| Stated task |
Rewrite everything from the line with "The height and" down to the line with "pyautogui.click(x=48, y=67)", putting "screen capture" in place of "screenshot" and leaving all else as it is. Leave the pictures out of your answer.

| Entries shown |
====================
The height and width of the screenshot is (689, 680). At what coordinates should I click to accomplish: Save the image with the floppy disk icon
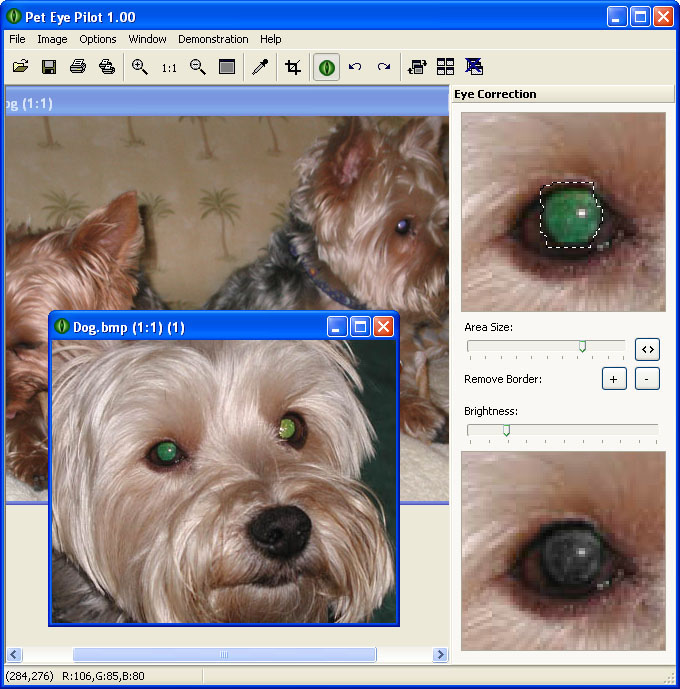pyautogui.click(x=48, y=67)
====================
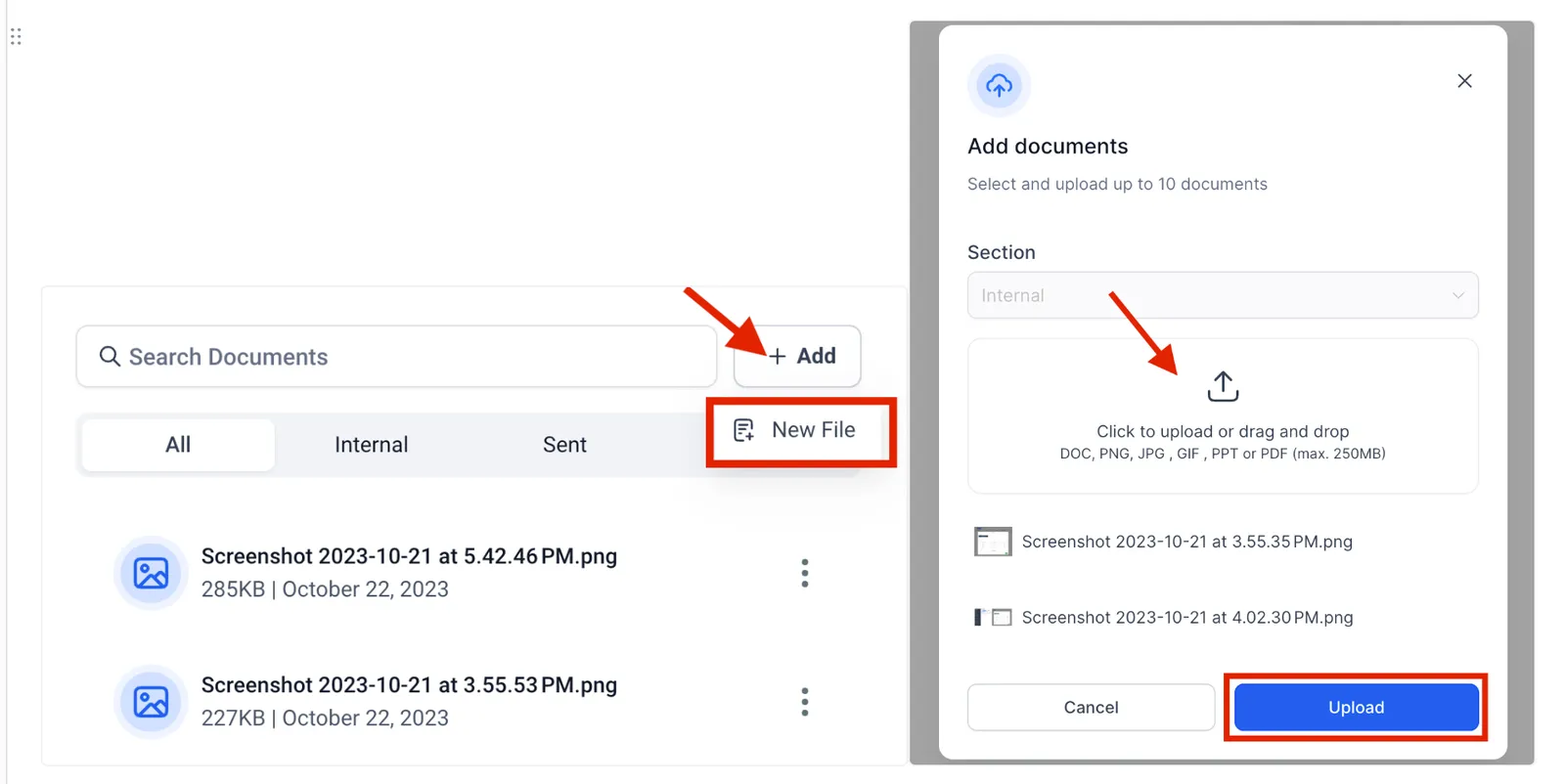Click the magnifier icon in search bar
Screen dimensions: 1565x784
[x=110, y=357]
====================
| Reply |
The height and width of the screen capture is (689, 680). At what coordinates should I click to accomplish: Save the image with the floppy disk icon
pyautogui.click(x=48, y=67)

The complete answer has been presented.